#### About this exercise:
Beginning at the line that holds "Given: Open AgilizTech" and continuing to the last line of the data below, transcribe every line word for word, without pictures.

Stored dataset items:
#####

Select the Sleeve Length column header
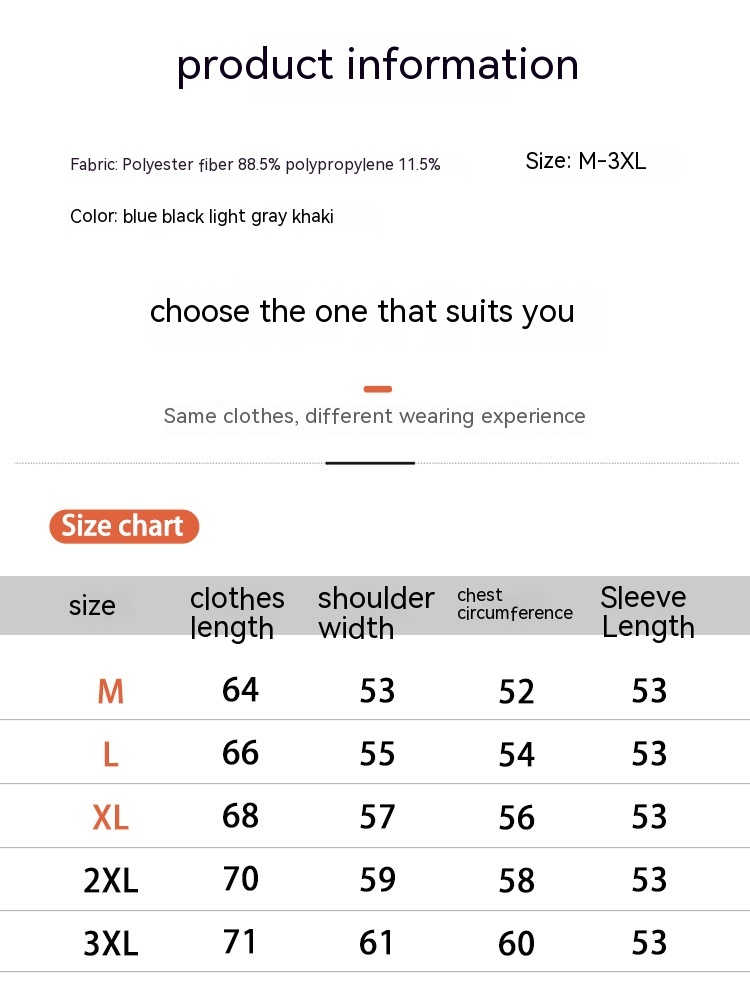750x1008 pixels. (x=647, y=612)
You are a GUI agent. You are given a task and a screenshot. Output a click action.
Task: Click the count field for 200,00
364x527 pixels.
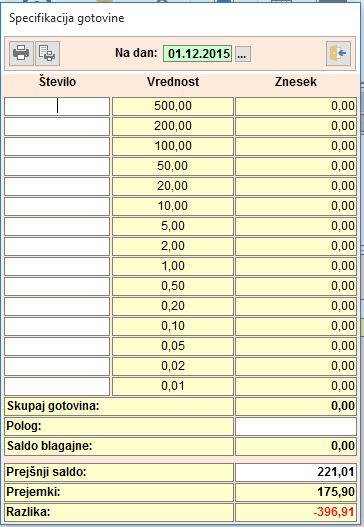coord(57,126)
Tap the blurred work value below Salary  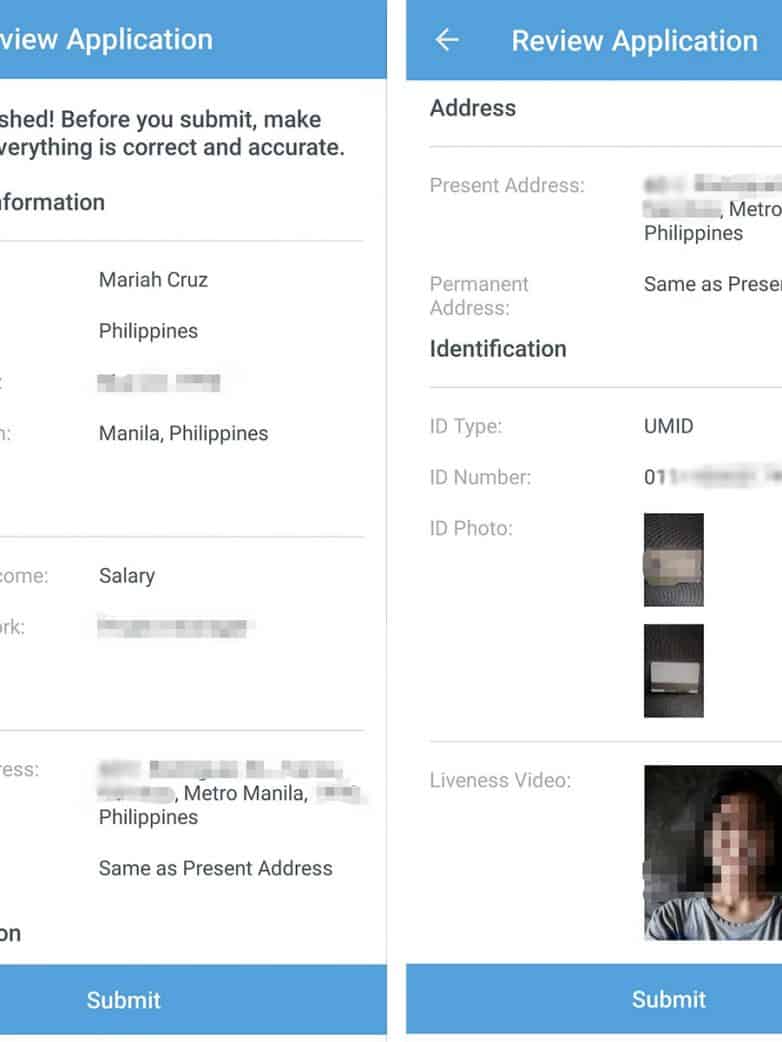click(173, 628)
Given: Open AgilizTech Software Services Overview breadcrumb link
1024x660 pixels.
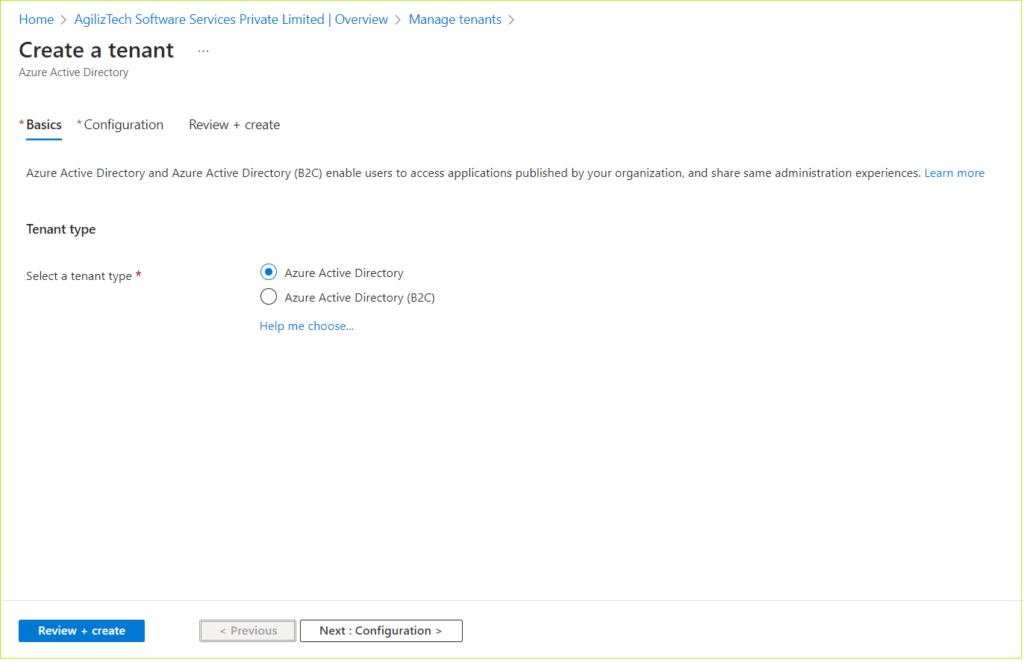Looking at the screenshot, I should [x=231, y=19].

#####

#### Expected answer:
Given: Open AgilizTech Software Services Overview breadcrumb link
1024x660 pixels.
Looking at the screenshot, I should [x=231, y=19].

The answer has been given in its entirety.